Dataset entries:

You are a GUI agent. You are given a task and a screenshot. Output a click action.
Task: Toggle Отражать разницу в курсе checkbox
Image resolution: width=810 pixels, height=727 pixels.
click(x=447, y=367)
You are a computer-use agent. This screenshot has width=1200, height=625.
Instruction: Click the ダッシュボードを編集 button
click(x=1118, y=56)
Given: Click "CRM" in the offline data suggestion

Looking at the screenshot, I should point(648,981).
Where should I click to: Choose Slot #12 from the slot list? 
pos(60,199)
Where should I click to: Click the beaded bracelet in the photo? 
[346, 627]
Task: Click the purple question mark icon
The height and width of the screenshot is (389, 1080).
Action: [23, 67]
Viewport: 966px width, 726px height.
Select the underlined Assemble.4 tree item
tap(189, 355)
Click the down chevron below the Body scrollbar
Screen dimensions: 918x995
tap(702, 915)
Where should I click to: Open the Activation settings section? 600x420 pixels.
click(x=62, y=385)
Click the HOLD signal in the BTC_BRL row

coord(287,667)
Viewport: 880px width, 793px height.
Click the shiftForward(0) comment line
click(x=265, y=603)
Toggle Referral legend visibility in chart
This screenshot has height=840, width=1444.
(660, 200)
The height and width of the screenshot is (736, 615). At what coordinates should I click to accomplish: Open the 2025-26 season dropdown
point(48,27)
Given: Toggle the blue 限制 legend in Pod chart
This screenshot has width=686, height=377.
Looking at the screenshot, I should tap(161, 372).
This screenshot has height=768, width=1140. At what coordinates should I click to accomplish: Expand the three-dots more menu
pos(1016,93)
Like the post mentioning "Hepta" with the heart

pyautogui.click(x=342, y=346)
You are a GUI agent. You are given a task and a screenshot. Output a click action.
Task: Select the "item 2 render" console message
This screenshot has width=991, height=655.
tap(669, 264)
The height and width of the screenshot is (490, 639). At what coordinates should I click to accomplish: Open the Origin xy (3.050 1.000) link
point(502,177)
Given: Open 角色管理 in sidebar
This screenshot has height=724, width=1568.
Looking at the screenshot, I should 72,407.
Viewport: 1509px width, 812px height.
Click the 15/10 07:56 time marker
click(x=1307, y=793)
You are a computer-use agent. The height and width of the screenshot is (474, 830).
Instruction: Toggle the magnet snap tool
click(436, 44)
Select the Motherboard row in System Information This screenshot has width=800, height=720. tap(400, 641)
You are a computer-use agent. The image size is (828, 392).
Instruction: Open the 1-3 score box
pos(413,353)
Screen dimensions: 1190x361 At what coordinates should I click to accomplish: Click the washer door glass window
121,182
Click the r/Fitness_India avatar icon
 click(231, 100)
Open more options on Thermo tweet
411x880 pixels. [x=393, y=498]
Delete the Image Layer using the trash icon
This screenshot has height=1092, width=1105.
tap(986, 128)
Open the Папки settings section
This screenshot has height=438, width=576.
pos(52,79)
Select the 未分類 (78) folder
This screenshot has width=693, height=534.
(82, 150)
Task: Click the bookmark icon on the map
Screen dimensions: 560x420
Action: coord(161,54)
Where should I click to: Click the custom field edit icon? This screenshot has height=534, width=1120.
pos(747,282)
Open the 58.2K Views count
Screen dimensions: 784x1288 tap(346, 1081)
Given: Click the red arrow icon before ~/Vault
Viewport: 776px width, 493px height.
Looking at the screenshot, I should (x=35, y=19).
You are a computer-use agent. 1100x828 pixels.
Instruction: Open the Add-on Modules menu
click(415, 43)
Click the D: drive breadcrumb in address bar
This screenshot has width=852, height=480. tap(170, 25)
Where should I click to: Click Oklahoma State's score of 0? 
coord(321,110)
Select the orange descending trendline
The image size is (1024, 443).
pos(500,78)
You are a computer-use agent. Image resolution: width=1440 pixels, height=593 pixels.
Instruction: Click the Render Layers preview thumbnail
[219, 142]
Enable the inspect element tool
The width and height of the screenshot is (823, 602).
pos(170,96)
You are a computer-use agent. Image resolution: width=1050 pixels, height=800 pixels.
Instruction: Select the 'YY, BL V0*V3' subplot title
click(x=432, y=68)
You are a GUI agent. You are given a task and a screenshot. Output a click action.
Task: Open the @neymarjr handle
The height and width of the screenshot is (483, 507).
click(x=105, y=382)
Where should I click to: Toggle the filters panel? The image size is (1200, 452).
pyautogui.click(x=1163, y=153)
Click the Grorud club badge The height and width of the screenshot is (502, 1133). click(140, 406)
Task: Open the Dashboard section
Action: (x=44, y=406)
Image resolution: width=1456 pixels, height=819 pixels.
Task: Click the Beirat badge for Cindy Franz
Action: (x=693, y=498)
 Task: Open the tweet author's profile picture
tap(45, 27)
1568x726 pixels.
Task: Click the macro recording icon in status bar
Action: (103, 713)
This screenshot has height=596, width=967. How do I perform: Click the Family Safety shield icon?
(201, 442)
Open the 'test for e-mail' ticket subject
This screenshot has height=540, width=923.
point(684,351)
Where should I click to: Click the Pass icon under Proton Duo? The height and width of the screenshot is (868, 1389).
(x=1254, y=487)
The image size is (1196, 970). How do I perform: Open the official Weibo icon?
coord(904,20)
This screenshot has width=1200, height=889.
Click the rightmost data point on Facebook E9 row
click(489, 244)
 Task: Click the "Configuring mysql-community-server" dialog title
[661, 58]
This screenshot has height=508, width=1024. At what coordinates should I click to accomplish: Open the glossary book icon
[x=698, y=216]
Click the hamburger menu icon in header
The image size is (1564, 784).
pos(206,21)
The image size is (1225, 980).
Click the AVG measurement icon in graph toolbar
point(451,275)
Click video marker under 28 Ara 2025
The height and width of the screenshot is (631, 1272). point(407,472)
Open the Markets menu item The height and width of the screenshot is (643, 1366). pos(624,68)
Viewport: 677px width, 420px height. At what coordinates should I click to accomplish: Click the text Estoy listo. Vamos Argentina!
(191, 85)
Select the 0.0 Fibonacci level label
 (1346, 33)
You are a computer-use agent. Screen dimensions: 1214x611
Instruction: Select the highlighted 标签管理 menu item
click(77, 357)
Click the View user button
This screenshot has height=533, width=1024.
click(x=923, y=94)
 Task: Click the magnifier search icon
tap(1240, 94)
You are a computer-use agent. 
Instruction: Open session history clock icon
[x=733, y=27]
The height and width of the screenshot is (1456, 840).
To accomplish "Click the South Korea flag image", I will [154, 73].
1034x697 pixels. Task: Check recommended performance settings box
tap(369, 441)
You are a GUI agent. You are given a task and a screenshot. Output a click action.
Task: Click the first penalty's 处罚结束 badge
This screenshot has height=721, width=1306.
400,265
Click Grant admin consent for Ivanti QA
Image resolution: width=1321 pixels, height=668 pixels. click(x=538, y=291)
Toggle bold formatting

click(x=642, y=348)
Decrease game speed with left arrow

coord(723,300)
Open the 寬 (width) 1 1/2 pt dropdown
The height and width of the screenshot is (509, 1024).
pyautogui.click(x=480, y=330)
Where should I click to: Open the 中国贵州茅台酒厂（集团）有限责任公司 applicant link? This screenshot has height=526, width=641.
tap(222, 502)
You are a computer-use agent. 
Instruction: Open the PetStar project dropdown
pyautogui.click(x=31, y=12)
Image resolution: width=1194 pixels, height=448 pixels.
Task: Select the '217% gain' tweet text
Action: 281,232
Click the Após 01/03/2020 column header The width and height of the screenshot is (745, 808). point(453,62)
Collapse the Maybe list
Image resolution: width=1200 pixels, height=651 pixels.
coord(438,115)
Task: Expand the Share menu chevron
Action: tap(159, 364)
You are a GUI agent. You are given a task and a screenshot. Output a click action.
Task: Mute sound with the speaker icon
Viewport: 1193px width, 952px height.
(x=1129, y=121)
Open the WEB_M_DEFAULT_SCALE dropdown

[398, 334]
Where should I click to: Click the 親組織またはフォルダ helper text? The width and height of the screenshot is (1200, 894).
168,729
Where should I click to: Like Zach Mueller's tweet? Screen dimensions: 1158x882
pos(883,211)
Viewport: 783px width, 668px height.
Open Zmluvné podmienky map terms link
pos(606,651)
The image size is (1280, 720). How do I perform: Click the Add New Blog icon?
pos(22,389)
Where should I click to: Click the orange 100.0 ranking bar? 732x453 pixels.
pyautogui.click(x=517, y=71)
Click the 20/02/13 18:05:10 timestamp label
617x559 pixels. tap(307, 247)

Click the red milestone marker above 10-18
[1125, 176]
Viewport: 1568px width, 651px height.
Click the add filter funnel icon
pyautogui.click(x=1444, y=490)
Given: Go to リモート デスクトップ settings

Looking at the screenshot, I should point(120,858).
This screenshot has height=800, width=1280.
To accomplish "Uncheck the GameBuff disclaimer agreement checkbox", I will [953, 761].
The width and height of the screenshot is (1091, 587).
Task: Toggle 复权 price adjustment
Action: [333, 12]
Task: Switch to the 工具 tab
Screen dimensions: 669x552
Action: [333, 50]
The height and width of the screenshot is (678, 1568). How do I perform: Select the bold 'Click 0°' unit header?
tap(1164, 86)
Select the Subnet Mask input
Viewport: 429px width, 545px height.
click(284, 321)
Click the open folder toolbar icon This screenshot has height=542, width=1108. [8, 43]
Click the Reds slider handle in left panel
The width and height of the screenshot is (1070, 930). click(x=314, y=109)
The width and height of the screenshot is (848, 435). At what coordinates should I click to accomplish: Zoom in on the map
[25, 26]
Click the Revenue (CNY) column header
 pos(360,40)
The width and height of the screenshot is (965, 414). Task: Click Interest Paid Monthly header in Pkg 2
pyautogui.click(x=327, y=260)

* [Aim of the task] Every line above that holds the string "computer" should be returned.

* [Written answer]
You are a computer-use agent. This screenshot has width=1200, height=625.
You are a computer-use agent. The height and width of the screenshot is (474, 830).
You are a computer-use agent. The image size is (828, 392).
You are a computer-use agent. 1100x828 pixels.
You are a computer-use agent. Image resolution: width=1440 pixels, height=593 pixels.
You are a computer-use agent. Image resolution: width=1050 pixels, height=800 pixels.
You are a computer-use agent. Screen dimensions: 1214x611
You are a computer-use agent. 
You are a computer-use agent. 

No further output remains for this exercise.